Tuesday, November 24, 2009

Tentang Perjuangan di Mata Warganegara Belanda

Seorang tante asal Indonesia yang sekarang jadi warganegara Belanda menceritakan love affairnya dengan Indonesia. Sebagai wanita kelahiran Riau kepulauan 70 tahun silam, terlahir dengan perawakan Tionghoa berbadan mungil. Bapak import dari negeri Tiongkok dan ibu yang cina peranakan merupakan keluarga pengusaha perkebunan terpandang di pulau kecil bernama Tarempa. Salah satu pulau terluar Indonesia, dalam gugusan Anambas. Mari kita panggil dia Nio da Costa.

Besar bersama adik dari ibunya yang menikah dengan arsitek asal Belanda. Arsitek bule itu cukup terpandang pada jamannya, membangun bandara di Tanjung Pinang dan beberapa bangunan kebanggaan Jakarta.

Tante Nio dan satu kakakknya diboyong oleh sang tante (yang lalu resmi menjadi ibunya secara hukum) ke Jakarta, ke salah satu rumah milik papa angkatnya di Jl. Diponegoro. Tak hanya pada jaman ini saja jalan Diponegoro menjadi kawasan elit, kawasan di tengah kota dengan pemandangan danau itu pun sudah elit pada jamannya. Tidak hanya satu, tapi tiga rumah berdekatan menjadi properti milik keluarga baru itu. Tante Nio mengenyam pendidikan ala Belanda dimulai dari Jakarta sampai kebijakan yang dianggap kurang mengenakkan bagi keluarga mereka diberlakukan oleh presiden saat itu, Soekarno. Nasionalisasi. Rumah yang pernah mereka tinggali sekarang jadi milik pribadi lain, berdiri dengan megahnya. Yang lainnya belum diketahui kabarnya. Apakah benar digunakan untuk kepentingan nasional? Mereka tak berani cari tahu.

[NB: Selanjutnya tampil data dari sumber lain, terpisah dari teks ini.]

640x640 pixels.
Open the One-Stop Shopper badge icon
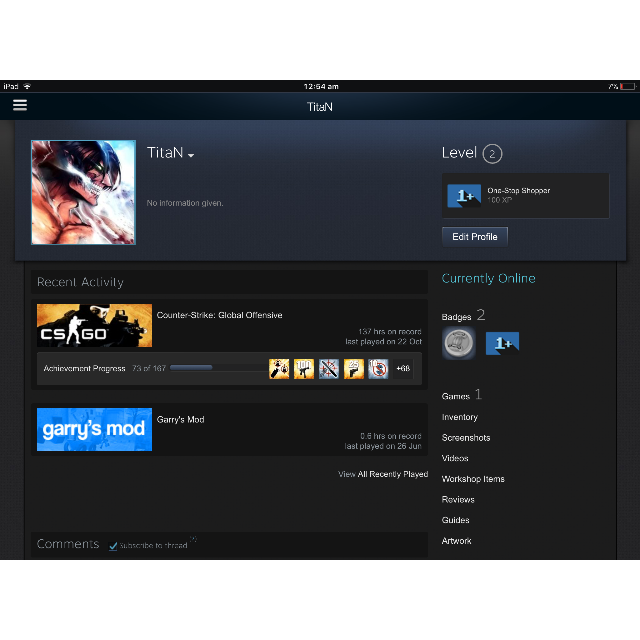coord(464,196)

Eksodus ke Belanda tahun 1958 menjadi jurang pemisah antara tante Nio dan keluarga besarnya di Riau. Kunjungan keluarga sekarang semacam kunjungan liburan yang hanya dapat dilakukan sesekali waktu. Kadang malah jadi suatu perjuangan bagi mereka.

Akhir tahun 1965, keluarga tante Nio berkunjung ke Indonesia melalui gerbang ibukota. Tepat saat G30S/PKI terjadi. Bandara internasional ditutup. Salah satu teman lama dari jemaat Advent memberi tempat untuk berlindung saat Golden dan Rupiah tidak berlaku lagi karena ketegangan Jakarta saat itu. Tante Nio dan kakaknya lalu memilih untuk lari ke tempat mereka sewaktu kecil, Tanjung Pinang. Ketakutan dan kebersamaan dengan kakak dan adik membuat lupa waktu. 3 bulan sudah ia tinggal disana, berdiam. Sampai akhirnya petugas imigrasi mencium keberadaannya dan menahannya karena menyalahgunakan masa berlaku Visa yang seharusnya hanya utuk masa 1 bulan. "Lucu juga kalau dipikir, SD tempat kami sekolah dulu, waktu itu dijadikan tempat tahanan" kata tante Nio.

Pendidikan ala Belanda yang diterimanya menjadi pelicin untuk mengadu nasib di negeri asing itu. Sempat bekerja di perusahaan coklat, dan masa terlama karirnya dia habiskan di perusahaan penerbangan Belanda KLM, hingga pensiun.

Bertemu dengan pemuda Indonesia di Belanda, menikah dan miliki dua anak dari pernikahannya. Kini sebagian besar waktunya dipakai untuk menjaga cucu. Sesekali juga untuk mengunjungi keluarga di Indonesia selama musim dingin dengan menggunakan lifetime freepass dari KLM sebagai hadiah pensiun. Tersenyum setiap kali mengingat Indonesia dan makanannya yang lekker.